BEGIN RECORDS SHOWN

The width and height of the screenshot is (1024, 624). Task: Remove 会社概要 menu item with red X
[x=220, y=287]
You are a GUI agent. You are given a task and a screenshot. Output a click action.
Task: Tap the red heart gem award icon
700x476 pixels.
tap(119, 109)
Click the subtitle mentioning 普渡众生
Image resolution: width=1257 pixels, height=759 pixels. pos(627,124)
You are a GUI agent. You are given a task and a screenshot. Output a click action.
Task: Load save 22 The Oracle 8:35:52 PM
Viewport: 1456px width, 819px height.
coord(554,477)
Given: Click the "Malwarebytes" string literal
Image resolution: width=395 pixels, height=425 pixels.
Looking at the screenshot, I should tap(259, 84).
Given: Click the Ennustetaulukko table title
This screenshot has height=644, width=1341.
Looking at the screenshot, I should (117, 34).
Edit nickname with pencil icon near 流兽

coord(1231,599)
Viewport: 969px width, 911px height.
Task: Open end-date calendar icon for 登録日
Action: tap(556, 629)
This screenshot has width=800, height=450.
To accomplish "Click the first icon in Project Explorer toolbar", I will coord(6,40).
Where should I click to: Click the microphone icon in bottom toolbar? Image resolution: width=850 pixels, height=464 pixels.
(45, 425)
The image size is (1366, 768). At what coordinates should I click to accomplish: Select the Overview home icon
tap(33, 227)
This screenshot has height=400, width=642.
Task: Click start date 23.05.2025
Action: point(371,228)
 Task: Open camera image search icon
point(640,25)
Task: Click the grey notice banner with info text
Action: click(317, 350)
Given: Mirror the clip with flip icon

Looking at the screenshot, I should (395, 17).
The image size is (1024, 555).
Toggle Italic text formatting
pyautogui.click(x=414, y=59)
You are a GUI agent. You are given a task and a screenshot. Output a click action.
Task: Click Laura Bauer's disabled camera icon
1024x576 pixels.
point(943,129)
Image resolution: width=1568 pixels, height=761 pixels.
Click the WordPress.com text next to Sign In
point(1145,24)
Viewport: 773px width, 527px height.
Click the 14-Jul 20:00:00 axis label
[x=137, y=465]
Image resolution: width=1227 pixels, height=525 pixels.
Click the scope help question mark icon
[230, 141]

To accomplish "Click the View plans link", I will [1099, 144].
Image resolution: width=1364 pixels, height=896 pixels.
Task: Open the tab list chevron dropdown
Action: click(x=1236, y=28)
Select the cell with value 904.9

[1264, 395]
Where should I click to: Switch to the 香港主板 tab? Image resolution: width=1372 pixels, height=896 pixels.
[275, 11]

END RECORDS SHOWN

### EXERCISE BRIEF:
Copy out all of the material above word for word, keeping every line in its original order.

### RESULT OF THE TASK:
The width and height of the screenshot is (1024, 624). Task: Remove 会社概要 menu item with red X
[x=220, y=287]
You are a GUI agent. You are given a task and a screenshot. Output a click action.
Task: Tap the red heart gem award icon
700x476 pixels.
tap(119, 109)
Click the subtitle mentioning 普渡众生
Image resolution: width=1257 pixels, height=759 pixels. pos(627,124)
You are a GUI agent. You are given a task and a screenshot. Output a click action.
Task: Load save 22 The Oracle 8:35:52 PM
Viewport: 1456px width, 819px height.
coord(554,477)
Given: Click the "Malwarebytes" string literal
Image resolution: width=395 pixels, height=425 pixels.
Looking at the screenshot, I should tap(259, 84).
Given: Click the Ennustetaulukko table title
This screenshot has height=644, width=1341.
Looking at the screenshot, I should (117, 34).
Edit nickname with pencil icon near 流兽

coord(1231,599)
Viewport: 969px width, 911px height.
Task: Open end-date calendar icon for 登録日
Action: tap(556, 629)
This screenshot has width=800, height=450.
To accomplish "Click the first icon in Project Explorer toolbar", I will coord(6,40).
Where should I click to: Click the microphone icon in bottom toolbar? Image resolution: width=850 pixels, height=464 pixels.
(45, 425)
The image size is (1366, 768). At what coordinates should I click to accomplish: Select the Overview home icon
tap(33, 227)
This screenshot has height=400, width=642.
Task: Click start date 23.05.2025
Action: point(371,228)
 Task: Open camera image search icon
point(640,25)
Task: Click the grey notice banner with info text
Action: click(317, 350)
Given: Mirror the clip with flip icon

Looking at the screenshot, I should (395, 17).
The image size is (1024, 555).
Toggle Italic text formatting
pyautogui.click(x=414, y=59)
You are a GUI agent. You are given a task and a screenshot. Output a click action.
Task: Click Laura Bauer's disabled camera icon
1024x576 pixels.
point(943,129)
Image resolution: width=1568 pixels, height=761 pixels.
Click the WordPress.com text next to Sign In
point(1145,24)
Viewport: 773px width, 527px height.
Click the 14-Jul 20:00:00 axis label
[x=137, y=465]
Image resolution: width=1227 pixels, height=525 pixels.
Click the scope help question mark icon
[230, 141]

To accomplish "Click the View plans link", I will [1099, 144].
Image resolution: width=1364 pixels, height=896 pixels.
Task: Open the tab list chevron dropdown
Action: click(x=1236, y=28)
Select the cell with value 904.9

[1264, 395]
Where should I click to: Switch to the 香港主板 tab? Image resolution: width=1372 pixels, height=896 pixels.
[275, 11]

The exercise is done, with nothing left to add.